■ What the exercise asks ■
Lines before the one with "Where should I click to: Click the browser" are left out; return that line and all that follow it, exactly, through the end of the data.

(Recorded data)
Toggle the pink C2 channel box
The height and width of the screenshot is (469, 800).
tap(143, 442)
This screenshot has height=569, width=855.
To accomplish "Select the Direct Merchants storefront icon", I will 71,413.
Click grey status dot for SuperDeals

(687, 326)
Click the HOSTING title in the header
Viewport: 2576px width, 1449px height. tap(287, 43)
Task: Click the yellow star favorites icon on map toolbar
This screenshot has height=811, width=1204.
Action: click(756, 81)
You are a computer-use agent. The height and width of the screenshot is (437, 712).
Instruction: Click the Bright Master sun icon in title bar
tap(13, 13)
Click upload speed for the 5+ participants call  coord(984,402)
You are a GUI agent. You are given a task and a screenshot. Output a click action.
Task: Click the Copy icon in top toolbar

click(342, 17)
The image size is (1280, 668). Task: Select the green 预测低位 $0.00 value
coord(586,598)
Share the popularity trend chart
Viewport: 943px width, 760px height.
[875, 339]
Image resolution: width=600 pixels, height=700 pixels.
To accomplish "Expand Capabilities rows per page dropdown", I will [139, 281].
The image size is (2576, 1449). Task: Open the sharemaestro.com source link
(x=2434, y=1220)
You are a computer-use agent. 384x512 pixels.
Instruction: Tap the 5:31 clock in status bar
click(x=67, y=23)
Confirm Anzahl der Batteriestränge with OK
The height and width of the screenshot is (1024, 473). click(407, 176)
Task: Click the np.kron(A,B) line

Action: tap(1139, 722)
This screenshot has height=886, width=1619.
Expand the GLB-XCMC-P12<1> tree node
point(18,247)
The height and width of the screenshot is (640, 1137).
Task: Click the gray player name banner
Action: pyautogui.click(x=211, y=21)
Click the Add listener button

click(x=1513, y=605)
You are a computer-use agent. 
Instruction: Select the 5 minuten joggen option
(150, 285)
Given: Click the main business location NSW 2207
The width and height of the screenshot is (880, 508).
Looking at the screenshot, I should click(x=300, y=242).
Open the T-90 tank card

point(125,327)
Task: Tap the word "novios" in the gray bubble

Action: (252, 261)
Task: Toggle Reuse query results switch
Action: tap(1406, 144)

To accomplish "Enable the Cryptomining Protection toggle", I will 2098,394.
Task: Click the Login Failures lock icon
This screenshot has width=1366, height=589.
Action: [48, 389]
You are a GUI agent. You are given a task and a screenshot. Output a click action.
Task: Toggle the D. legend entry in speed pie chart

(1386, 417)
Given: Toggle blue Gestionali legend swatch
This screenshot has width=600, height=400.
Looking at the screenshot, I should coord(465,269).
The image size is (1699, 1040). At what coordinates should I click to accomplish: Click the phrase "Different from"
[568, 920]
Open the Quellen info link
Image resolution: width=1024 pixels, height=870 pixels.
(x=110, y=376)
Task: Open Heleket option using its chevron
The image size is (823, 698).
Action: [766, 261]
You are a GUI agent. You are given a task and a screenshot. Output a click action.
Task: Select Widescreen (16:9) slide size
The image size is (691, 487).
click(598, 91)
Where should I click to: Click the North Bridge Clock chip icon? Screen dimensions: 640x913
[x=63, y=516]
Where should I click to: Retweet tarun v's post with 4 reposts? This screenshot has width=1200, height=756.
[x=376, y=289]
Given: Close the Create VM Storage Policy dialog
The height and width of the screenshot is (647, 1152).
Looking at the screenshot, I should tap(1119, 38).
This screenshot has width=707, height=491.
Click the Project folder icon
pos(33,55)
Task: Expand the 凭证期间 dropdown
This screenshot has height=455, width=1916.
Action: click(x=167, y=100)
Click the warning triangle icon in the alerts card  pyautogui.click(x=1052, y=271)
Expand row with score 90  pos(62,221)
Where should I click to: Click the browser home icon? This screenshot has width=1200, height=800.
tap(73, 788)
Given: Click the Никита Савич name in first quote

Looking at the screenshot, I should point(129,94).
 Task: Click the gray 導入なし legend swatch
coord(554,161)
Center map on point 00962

■ Result for this exercise ■
Where should I click to: Click the browser home icon? This screenshot has width=1200, height=800.
tap(73, 788)
Given: Click the Никита Савич name in first quote

Looking at the screenshot, I should point(129,94).
 Task: Click the gray 導入なし legend swatch
coord(554,161)
Center map on point 00962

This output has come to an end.